Newsletter, February 2011
In a payday loan lawsuit, Florida’s Fourth District Court of Appeal (South Florida area) recently held that a trial court properly denied the defendants’ motion to compel arbitration in class action based on Florida Deceptive and Unfair Trade Practices Act and other remedial statutes, in which plaintiffs alleged that defendants, under deceptive guise of check cashing service, were in reality loaning money to Florida consumers at usurious rates.
The appellate court held that the class action waiver provision defeated the remedial purposes of the consumer protection statute at issue, and thus violated public policy. The court certified the following question to the Florida Supreme Court as one of great public importance: When asserted in a claim involving a violation of Florida Deceptive and Unfair Trade Practices Act or another remedial statute, does a class action waiver in an arbitration agreement violate public policy when the trial court is persuaded by evidence that such a waiver prevents consumers from obtaining competent counsel?

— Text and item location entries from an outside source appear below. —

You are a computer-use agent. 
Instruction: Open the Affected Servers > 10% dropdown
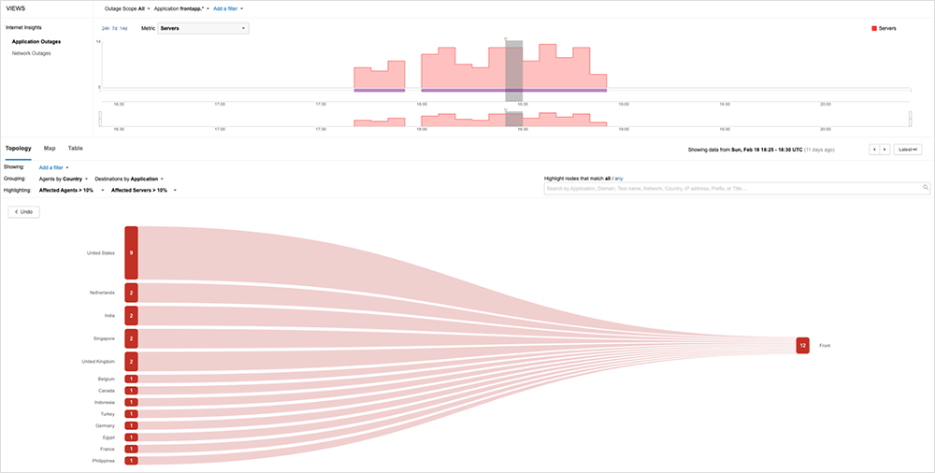(143, 190)
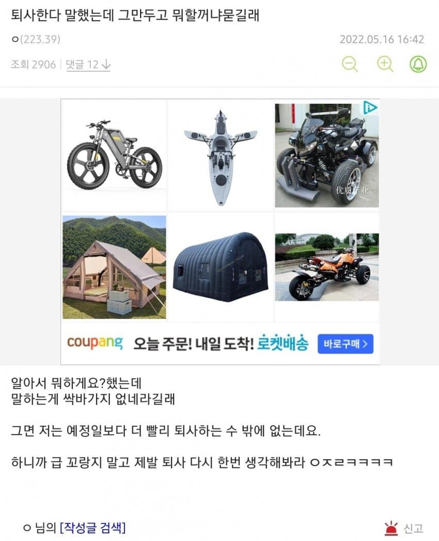Open the gray pedal kayak product image
Image resolution: width=439 pixels, height=541 pixels.
[x=221, y=156]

Manufacturers and dealers often include arbitration clauses in contracts and warranties requiring arbitration. Those clauses might set forth that the arbitrator will not conduct class arbitration and will not allow the consumer to serve as a representative for others in the arbitration. Or, the clause might ask the consumer to waive her right to serve as a representative or to participate as a member of a class action in any lawsuit filed against us the manufacturer, dealer or related third parties.
The decision found those provisions contrary to public policy when applied to a FDUTPA claim and does not allow them, although the Florida Supreme Court might ultimately decide this issue.